### Requirement
Continue the passage about extending an operation's definition with API Gateway configuration, starting right after its final sentence.

### Document passage
= = = = =

Here is an example of how to extend an operation’s definition with API gateway configurations.



paths:
  /users:
    get:
      operationId: getUsers
      parameters:
        - $ref: "#/components/parameters/pageLimitParam"
        - $ref: "#/components/parameters/pageOffsetParam"
      responses:
        "200":
          description: OK
          content:
            application/json:
              schema:
                $ref: "#/components/schemas/usersResponse"
      security:
        - ApiKeyAuth: []
      x-amazon-apigateway-integration:
        httpMethod: "GET"
        uri: "https://${stageVariables.integrationUrl}/api/users"
        responses:
          "200":
            statusCode: "200"
        requestParameters:
          integration.request.header.api-key-id: "context.identity.apiKeyId"
          integration.request.querystring.pageOffset: "method.request.querystring.pageOffset"
          integration.request.querystring.pageLimit: "method.request.querystring.pageLimit"
        passthroughBehavior: "when_no_templates"
        type: "http"
        parameters:
          - $ref: "#/components/parameters/pageLimitParam"
          - $ref: "#/components/parameters/pageOffsetParam"
components:
  parameters:
    ...
  schemas:
    ...
  securitySchemes:
    ApiKeyAuth:
      type: apiKey
      name: x-api-key
      in: header
      x-amazon-apigateway-api-key-source: HEADER

Here are a few things to note about this example configuration.

= = = = =

### Recorded information
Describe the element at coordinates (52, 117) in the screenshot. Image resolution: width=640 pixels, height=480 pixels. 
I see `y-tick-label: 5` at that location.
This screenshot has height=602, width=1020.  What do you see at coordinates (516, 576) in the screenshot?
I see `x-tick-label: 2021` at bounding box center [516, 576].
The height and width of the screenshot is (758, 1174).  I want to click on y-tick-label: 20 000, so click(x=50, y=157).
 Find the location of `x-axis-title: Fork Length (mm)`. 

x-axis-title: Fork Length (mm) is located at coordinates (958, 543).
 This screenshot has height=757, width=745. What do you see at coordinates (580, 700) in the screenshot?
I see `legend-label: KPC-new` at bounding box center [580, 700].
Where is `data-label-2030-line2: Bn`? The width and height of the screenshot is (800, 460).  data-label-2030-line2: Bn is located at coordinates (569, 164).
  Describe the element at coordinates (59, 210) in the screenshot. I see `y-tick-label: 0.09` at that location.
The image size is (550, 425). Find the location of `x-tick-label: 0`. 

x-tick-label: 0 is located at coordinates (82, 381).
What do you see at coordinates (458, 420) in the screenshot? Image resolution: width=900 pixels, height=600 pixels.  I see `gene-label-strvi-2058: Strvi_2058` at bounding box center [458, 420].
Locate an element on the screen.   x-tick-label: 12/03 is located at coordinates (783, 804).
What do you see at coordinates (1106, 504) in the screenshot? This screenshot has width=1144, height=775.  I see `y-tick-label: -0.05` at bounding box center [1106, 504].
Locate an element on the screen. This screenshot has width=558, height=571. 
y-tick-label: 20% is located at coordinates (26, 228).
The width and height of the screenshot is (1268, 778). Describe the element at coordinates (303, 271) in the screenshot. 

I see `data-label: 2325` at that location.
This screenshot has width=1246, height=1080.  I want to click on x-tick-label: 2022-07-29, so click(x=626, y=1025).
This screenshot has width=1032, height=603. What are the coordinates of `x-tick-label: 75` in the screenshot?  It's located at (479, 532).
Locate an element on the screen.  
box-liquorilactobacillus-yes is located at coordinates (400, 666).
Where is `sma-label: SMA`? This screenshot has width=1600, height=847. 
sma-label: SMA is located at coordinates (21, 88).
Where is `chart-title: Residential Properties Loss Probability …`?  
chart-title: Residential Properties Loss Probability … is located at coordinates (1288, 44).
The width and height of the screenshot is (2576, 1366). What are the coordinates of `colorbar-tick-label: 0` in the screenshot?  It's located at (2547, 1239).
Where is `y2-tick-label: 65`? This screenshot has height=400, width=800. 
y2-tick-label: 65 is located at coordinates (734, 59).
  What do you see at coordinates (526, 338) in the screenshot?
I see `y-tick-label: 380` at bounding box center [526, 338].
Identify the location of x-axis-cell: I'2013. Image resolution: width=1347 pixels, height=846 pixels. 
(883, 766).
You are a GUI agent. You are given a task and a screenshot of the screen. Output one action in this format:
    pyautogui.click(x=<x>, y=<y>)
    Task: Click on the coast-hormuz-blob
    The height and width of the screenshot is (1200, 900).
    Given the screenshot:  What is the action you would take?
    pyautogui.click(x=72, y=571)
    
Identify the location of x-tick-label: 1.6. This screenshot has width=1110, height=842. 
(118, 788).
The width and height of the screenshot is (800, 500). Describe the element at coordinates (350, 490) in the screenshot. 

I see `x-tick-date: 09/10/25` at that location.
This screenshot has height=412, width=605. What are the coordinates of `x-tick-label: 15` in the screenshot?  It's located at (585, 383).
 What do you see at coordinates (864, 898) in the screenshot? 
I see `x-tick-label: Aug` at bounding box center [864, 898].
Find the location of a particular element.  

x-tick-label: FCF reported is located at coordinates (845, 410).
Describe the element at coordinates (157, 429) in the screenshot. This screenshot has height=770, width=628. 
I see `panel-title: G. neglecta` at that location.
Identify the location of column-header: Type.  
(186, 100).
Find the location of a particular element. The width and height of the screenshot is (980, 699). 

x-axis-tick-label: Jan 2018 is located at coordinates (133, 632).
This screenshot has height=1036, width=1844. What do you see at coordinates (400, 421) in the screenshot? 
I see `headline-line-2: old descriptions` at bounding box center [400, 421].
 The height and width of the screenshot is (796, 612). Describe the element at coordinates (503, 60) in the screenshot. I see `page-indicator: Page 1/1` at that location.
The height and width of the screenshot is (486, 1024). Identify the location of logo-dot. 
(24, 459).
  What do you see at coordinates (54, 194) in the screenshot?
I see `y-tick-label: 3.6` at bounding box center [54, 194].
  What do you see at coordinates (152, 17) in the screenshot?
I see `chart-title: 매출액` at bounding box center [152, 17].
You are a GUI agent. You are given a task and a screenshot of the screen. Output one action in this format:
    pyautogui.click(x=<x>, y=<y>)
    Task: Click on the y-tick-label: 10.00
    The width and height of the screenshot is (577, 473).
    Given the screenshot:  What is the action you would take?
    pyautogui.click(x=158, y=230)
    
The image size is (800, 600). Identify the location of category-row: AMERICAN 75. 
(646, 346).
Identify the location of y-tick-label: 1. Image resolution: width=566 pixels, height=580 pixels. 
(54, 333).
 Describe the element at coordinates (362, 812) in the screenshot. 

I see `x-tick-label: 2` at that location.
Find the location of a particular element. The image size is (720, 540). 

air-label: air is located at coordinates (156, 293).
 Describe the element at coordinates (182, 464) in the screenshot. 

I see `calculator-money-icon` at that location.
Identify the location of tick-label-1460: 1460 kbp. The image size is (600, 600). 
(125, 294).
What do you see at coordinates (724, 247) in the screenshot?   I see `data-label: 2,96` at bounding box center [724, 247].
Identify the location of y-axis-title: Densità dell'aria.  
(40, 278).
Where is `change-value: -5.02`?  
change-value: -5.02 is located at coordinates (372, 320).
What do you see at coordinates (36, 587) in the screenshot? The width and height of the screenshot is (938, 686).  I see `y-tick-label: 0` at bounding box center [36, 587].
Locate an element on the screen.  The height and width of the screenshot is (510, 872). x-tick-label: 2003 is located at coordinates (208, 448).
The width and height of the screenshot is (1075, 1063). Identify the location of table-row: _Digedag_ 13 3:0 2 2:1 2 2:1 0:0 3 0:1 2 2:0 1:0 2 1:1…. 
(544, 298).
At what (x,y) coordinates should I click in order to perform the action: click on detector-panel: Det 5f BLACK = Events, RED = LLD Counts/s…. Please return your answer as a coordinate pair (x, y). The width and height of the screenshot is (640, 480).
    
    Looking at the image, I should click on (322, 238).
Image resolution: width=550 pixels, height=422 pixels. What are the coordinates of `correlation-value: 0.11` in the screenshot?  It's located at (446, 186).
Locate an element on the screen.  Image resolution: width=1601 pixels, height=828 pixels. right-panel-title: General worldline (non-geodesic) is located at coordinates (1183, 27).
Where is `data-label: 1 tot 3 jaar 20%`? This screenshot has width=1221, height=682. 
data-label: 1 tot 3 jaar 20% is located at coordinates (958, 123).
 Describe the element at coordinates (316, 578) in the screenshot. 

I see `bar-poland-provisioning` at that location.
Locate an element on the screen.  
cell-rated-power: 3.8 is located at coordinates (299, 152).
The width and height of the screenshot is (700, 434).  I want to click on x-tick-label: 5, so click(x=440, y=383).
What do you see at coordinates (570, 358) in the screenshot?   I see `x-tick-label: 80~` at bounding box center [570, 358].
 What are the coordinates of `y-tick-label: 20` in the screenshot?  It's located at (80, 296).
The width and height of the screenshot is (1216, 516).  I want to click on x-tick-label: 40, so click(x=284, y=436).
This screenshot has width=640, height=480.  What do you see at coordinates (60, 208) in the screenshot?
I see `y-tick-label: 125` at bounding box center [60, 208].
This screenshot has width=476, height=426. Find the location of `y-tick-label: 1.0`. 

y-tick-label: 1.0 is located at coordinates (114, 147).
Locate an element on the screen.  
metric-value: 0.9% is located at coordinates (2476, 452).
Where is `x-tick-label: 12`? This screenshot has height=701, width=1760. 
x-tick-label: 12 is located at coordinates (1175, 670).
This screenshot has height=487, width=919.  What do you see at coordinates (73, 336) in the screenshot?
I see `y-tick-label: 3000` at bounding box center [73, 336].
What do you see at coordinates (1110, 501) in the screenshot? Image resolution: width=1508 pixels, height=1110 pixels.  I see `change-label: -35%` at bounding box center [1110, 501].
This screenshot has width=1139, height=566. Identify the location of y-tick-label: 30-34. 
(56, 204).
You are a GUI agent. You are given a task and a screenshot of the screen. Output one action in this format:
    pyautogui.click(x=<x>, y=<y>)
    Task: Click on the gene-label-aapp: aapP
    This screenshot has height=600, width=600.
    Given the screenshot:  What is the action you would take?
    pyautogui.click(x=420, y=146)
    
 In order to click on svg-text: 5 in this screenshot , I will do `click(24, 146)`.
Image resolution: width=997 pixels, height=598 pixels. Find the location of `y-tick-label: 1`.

= = = = =

### Exercise result
Using API keys to authorize API access

Each generated API Key consists of an ID in addition to the actual secret value for the key. We send the actual key to developers integrating with our API. We then configure API Gateway to transform the API key it receives into an API Key ID so that our request handler can identify who owns the key used to determine the correct data to return. This translation happens in the x-amazon-apigateway-integration.requestParameters.

The x-api-key header must be defined as a security scheme. This is how the gateway knows the key is required on the method request. If the API key is not tagged as required, the context.identity.apiKeyId will always be null, regardless of whether the incoming requests include it or not.

Fully Defining the Integration

If you define the x-amazon-apigateway-integration at all, you must fully define the integration properties.

If you do not include all request params on this integration object, then any request params not documented in the integration sent to the method request (what gateway receives) will be lost when passing off to the integration request (what our Next app receives).

The same applies to responses. If you only, say, include the 200 response on the x-amazon-apigateway-integration.responses, API Gateway will transform a 400 response from your server into a 500 error, since it didn’t know about the possibility of your server sending a 400.

This is true even if you do specify these request params/responses as part of the base OpenAPI spec — that is only for defining the method request.

Ideas for Improvements

This approach came together quickly, but it’s definitely not a perfect solution. Here’s a to-do list of some possible enhancements we could make:

  • Having to fully define the API Gateway integration is a bit tedious. What about APIs that are supposed to be direct pass-throughs except for just the API key transformation, which is common to all operations? What support is there for global transformation policies?
  • It would be great to further limit access to these Next API routes, to enforce that any requests to those routes must come from the API gateway. With a standalone web server, we could pull in something like incoming IP restrictions or client certificates. How might we be able to similarly restrict access for certain API routes in our Next project?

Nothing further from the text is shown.